Sans remettre en cause l’intérêt théorico-clinique de cette présentation, il me semble que l’interrogation de Bernard GOLSE porte sur une question épistémologique délicate qui a pu alimenter certaines critiques adressées à la théorie psychanalytique et qu’il importe selon moi de ne pas trop vite escamoter. En quoi ou dans quelle mesure une expérience clinique est-elle susceptible de valider une théorie ?
Il existe à l’évidence un écart entre toute expérience vécue et le récit qui peut en être fait secondairement.
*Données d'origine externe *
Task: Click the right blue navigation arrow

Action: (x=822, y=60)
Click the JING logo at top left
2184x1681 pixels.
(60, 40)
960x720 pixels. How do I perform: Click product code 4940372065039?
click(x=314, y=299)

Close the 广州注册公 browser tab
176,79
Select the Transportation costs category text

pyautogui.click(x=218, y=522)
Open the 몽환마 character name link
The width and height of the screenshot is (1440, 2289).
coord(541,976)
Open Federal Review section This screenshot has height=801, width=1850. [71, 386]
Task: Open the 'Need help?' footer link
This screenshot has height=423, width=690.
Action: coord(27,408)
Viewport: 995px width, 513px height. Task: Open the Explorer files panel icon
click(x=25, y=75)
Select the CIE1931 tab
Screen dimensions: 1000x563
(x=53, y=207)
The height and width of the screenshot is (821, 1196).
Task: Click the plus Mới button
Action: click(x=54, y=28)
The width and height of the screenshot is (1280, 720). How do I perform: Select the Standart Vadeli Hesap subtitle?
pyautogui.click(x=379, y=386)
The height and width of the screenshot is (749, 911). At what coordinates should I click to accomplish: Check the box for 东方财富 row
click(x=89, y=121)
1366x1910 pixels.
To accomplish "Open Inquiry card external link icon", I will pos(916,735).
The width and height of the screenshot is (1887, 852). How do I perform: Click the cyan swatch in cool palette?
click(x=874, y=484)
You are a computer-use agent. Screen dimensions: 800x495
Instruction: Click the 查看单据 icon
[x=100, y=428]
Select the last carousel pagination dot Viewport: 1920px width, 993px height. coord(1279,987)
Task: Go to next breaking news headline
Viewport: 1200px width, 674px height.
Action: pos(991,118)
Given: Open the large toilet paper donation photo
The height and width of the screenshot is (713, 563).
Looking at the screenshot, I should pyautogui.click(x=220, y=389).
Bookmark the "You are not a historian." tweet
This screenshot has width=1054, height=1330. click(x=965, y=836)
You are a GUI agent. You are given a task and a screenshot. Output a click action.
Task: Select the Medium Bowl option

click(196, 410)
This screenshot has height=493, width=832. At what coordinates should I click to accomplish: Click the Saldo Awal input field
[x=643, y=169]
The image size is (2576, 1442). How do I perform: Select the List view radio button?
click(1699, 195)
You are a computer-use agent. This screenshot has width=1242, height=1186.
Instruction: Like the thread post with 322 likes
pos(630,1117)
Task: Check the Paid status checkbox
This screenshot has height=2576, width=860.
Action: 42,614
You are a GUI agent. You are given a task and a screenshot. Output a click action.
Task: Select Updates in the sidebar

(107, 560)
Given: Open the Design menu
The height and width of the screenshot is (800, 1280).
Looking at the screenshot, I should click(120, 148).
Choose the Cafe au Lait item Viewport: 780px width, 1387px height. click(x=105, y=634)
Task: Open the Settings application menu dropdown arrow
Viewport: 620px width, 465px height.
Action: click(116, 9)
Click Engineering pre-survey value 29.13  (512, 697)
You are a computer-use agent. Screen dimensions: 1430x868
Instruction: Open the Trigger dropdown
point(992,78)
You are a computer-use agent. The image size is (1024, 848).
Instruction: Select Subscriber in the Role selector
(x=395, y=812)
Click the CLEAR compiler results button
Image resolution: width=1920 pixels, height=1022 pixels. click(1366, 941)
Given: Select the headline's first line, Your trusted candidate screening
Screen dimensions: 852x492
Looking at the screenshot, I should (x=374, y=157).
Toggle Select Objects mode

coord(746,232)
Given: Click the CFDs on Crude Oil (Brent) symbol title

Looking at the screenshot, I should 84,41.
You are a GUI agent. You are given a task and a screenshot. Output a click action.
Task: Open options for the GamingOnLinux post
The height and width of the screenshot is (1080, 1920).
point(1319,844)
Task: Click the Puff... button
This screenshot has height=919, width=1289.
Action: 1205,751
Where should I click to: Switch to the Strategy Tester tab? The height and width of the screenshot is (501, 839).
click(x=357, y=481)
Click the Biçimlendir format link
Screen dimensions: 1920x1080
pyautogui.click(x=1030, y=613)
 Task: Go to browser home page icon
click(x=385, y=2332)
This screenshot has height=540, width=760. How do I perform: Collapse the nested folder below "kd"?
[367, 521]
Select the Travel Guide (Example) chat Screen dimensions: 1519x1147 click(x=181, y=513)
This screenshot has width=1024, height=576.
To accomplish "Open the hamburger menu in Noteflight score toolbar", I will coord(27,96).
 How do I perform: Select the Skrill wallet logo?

Cet écart peut être plus ou moins grand, en fonction du degré de correspondance entre le niveau de l’expérience et celui du récit…
Premier question qui se pose : le récit a-t-il pu être arrangé, bidouillé pour le dire un peu familièrement, afin qu’il soit plus présentable ?  Rappelons que c’est un des reproches qui a pu être fait concernant les cas cliniques princeps de Freud.
En dehors de toute volonté consciente de s’arranger avec la réalité vécue, une autre question se pose : une expérience ne peut être appréhendée qu’au travers du prisme de nos représentations… En quoi cela peut-il constituer un biais ? Nous serions en quelque sorte formatés et nous ne retiendrions de l’expérience que ce qui correspond à nos présupposés théoriques tout en ignorant ce qui ne rentrerait pas dans notre système de représentations…
Dernière critique qui pourrait être faite : le cadre même des prises en charge que nous proposons ne peut être complètement neutre et il est déterminé par les fondements théoriques qui sont les nôtres, de sorte qu’on ne peut écarter le fait que le cadre fixé au départ influe sur le déroulement de l’expérience et l’oriente dans le sens de nos présupposés théoriques.
La journée organisée pour la deuxième fois au niveau du Pôle I06 se voulant théorico-clinique il me semblait intéressant de profiter de l’occasion pour vous soumettre quelques questions qui peuvent se poser sur le lien qui unit la théorie et la clinique.